Taiwan in Time: Jan. 11 to Jan. 17
The rice harvest was almost ready in early September, 1963 in Chungchuang Village (中庄), situated near the Dahan Creek (大漢溪) which was in the process of being dammed to create the Shihmen Reservoir (石門水庫).
Photo courtesy of Wikimedia Commons
The Aboriginal Atayal villagers had already moved once when their original farming and hunting grounds were flooded in the construction process. Though the new place, rocky and muddy, was less suitable for agriculture, the villagers were able to make do.
Then Typhoon Gloria hit.
In a study of the tribe’s exodus by Aho Batu, a descendant of the villagers, an elder says that after the storm cleared, they had no idea that the reservoir’s flood gates were about to burst open, and carried on with regular duties until a policeman came running toward the people, warning them to evacuate right away.
Photo: Chou Min-hung, Taipei Times
“They told us not to take anything and just run,” Taguin Botu recalled. “I wanted to grab a pair of pants that had money in it, but when I looked back I saw that the water was rising. I didn’t bring anything, and we were left with nothing.”
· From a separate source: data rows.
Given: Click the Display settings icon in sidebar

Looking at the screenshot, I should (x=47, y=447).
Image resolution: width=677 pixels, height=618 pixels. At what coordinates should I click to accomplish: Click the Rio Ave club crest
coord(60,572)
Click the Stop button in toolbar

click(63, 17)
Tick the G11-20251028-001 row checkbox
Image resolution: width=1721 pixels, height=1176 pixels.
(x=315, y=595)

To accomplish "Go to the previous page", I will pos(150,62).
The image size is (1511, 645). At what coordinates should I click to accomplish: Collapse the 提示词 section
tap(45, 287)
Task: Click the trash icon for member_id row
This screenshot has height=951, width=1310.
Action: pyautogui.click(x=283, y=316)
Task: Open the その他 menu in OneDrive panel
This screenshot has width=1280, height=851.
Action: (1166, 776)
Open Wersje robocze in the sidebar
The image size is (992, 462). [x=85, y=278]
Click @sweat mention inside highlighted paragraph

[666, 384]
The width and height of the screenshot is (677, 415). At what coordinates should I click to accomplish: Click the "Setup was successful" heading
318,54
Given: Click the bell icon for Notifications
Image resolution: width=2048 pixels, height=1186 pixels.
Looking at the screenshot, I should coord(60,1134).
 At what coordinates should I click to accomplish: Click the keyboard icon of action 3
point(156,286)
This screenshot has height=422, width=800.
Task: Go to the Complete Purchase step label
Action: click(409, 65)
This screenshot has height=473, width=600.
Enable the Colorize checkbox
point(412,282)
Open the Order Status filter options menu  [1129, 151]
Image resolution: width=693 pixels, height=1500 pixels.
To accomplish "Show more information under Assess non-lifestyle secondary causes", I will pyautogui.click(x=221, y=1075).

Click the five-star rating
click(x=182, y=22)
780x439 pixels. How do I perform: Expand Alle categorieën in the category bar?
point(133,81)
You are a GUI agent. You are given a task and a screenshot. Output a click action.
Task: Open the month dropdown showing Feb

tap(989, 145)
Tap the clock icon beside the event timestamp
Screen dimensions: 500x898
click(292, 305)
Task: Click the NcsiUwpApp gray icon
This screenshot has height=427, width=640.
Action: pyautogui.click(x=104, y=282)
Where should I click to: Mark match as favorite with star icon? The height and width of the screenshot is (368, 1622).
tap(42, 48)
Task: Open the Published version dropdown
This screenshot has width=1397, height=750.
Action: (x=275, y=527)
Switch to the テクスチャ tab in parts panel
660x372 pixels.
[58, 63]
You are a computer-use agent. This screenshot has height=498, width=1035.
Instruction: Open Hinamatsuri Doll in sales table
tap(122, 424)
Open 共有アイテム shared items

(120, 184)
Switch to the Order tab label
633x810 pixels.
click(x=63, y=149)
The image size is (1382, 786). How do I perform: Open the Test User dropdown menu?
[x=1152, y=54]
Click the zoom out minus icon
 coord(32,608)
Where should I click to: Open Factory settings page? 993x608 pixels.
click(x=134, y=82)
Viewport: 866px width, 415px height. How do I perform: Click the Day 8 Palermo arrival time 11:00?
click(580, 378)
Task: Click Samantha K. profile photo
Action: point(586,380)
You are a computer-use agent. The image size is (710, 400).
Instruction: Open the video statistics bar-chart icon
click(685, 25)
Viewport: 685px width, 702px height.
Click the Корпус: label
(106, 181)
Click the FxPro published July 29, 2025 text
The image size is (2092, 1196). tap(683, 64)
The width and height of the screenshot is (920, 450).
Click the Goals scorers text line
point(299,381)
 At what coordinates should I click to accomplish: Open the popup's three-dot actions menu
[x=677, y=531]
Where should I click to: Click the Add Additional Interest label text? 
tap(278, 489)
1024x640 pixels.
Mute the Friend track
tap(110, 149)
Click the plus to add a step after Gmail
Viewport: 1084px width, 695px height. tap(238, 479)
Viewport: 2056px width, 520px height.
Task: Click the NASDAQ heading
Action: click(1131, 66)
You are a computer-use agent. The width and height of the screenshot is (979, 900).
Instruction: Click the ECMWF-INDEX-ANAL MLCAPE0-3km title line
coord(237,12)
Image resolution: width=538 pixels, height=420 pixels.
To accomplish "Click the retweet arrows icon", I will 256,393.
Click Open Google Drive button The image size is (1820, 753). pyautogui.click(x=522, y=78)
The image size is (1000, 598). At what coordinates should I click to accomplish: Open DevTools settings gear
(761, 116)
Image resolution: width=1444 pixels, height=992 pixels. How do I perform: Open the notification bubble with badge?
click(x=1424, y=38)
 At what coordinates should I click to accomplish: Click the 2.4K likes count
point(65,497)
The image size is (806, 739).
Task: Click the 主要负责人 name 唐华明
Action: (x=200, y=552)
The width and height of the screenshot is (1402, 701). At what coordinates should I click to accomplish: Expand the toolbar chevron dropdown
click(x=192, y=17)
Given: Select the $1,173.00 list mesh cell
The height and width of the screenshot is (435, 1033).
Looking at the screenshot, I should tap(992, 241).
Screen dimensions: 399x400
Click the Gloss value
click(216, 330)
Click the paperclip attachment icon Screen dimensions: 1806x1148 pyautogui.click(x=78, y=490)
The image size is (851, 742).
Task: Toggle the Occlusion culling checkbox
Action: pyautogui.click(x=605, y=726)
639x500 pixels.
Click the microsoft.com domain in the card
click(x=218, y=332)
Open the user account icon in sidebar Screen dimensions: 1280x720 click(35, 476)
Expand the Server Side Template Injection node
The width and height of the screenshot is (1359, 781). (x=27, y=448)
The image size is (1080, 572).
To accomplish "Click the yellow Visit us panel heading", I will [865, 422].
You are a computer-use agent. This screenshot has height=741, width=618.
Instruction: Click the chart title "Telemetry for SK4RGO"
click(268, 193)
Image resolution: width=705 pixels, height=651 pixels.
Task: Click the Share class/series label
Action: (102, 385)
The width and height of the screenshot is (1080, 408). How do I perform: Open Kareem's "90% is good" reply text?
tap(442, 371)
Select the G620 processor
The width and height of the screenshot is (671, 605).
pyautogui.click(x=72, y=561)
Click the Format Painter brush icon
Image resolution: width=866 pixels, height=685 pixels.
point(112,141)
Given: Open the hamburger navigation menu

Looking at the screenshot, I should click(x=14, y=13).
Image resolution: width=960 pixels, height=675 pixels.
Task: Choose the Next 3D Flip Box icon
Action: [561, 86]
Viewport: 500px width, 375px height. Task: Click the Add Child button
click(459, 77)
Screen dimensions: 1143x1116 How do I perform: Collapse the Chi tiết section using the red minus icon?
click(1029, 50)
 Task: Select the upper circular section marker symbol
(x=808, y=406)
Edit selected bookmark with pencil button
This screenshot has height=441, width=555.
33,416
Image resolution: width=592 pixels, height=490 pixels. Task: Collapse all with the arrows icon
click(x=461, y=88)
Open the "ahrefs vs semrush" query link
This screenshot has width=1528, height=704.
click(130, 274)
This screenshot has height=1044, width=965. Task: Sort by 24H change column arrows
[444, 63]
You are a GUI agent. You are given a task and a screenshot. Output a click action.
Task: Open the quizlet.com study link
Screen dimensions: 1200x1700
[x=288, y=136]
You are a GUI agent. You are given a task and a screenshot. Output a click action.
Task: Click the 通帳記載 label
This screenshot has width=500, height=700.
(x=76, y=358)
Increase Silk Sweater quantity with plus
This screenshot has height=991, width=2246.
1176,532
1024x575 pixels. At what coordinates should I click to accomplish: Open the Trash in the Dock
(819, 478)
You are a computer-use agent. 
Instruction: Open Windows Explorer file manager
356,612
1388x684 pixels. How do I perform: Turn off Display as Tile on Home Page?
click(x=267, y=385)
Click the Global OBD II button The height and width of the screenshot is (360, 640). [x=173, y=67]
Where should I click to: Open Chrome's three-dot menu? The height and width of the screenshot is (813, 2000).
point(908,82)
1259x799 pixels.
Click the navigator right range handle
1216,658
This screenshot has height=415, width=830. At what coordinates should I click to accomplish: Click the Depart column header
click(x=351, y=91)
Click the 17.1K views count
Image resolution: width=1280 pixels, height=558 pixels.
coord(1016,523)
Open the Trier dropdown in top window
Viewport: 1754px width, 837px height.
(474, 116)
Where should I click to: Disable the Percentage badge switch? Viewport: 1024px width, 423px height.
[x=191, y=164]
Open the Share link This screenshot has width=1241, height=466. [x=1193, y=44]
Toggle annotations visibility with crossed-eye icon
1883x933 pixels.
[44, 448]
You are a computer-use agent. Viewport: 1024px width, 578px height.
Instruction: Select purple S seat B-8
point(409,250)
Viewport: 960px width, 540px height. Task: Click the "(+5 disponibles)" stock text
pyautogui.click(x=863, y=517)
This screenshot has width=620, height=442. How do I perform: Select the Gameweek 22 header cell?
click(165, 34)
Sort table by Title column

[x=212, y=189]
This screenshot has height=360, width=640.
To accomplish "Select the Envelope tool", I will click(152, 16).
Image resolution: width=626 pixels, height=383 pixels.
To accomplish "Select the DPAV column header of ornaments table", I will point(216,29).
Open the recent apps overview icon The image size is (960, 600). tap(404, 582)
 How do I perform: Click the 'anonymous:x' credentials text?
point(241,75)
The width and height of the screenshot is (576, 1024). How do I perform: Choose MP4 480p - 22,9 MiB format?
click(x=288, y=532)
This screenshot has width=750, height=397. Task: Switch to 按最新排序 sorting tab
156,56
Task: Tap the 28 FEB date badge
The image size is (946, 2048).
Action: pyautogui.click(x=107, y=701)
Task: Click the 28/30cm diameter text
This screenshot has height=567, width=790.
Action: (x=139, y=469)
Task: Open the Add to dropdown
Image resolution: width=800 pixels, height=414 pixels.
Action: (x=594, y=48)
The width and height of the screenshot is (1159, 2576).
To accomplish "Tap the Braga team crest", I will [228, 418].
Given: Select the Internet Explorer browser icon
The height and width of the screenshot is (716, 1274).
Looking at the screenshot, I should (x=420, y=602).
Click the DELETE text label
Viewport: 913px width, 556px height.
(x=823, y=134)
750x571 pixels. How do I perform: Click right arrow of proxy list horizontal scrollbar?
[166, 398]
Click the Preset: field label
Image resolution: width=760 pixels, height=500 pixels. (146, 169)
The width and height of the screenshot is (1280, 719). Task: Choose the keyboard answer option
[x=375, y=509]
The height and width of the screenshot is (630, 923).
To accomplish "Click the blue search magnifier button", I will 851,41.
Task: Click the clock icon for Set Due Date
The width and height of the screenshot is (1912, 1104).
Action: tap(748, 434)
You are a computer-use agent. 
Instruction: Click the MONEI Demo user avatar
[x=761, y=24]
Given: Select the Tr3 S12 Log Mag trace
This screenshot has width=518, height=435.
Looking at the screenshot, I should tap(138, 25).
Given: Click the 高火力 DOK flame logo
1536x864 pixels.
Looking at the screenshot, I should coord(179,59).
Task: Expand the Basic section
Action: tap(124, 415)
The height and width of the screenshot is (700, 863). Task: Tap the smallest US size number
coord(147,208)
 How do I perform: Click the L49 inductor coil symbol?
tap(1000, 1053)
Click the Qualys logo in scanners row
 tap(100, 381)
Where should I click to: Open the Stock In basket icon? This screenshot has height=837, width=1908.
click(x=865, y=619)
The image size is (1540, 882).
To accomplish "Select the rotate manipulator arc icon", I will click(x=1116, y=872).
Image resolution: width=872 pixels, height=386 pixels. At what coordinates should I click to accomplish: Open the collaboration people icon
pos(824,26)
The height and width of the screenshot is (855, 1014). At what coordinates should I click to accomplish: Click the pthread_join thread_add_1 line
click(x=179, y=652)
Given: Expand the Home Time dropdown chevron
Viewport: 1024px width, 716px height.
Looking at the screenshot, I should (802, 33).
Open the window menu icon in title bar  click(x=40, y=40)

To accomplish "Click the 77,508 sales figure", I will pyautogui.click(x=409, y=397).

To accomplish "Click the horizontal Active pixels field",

This group of Atayals was among the almost 3,000 residents displaced by the construction of the Shihmen Reservoir, about a third of them Aborigines.
Approved by the government on Jan. 14, 1954 and completed 10 years later, Shihmen is considered the first multi-purpose reservoir in the country — not only supplying water to millions of people in northern Taiwan but also serving as flood control and generating electricity. It’s also a tourist destination, and even though its popularity has waned in recent decades, it still sees about 1 million visitors per year.
There had been discussion about damming the Dahan Creek since the 18th century. The Japanese colonial government conducted research on the possibility in the 1920s, and reportedly produced a rough plan in 1929, which was derailed by the outbreak of war. According to a publication by the Northern Region Water Resources Office, locals were lacking water to irrigate their crops and they wanted a reservoir like Wutoushan (烏頭山), which the Japanese built in the south.
The dam was constructed with US technical and financial support, utilizing more than 7,000 workers with 34 fatalities and more than 2,000 injuries over eight years.
During times of low water levels, some submerged structures could be seen — most recently in February last year when an Earth God Temple (土地公廟) reappeared for the first time in 10 years.
The temple is a reminder of the residents who were displaced by the project, whom are not mentioned in several official publications about the reservoir. However, quite a few studies have been made on the topic.
Most concur that the residents were “partially forced” and coaxed to leave their ancestral homes with promises of monetary and land compensation. But official records from the government’s construction committee show that the compensation plan wasn’t even finalized until 1957, two years after construction began.
According to a study published in National Taiwan University’s Journal of Geographical Science by Chen Chi-peng (陳其澎), the people were moved in four groups between 1958 and 1963 to various locations near the coast, with the last group being the 82 Atayal families who moved to Chungchuang.
The official account states that it was a necessary sacrifice for the greater good, and that these residents were in fact moved to much better conditions than before.
But Chen writes that Datan (大潭), where one of the groups ended up, was former ocean land and it took about 10 years to turn its saline, sandy soil into proper farmland. These Han Chinese residents would soon be joined by the Atayals after Chungchuang was flooded.
After losing their home a second time, Aho Batu writes that the Atayals waited almost eight months to be relocated again, in the meantime building makeshift homes in the flooded area or staying with relatives.
About half of the people chose to remain nearby or relocate on their own, and the other half was moved by the government to Datan.
Life was tough as many people had to find work elsewhere because it was so hard to farm, but they carried on until the late 1970s, when it was found that the water and crops had been polluted with cadmium from a nearby factory, causing people to fall ill and die. After years of struggle and protests, they were reportedly finally compensated for their losses in 1990. This time, they didn’t move as a group, and instead scattered into villages nearby, spelling the end of both communities whose homeland sat in the bottom of the reservoir.
To end on a lighter note, a once popular local saying when someone’s fly is open was that they “forgot to close their Shimen Reservoir.” The expression is still understood today, though not as often used. The first person who publicly uttered the phrase was allegedly a contestant on a televised beauty pageant in the 1970s.
Taiwan in Time, a column about Taiwan’s history that is published every Sunday, spotlights important or interesting events around the nation that have anniversaries this week.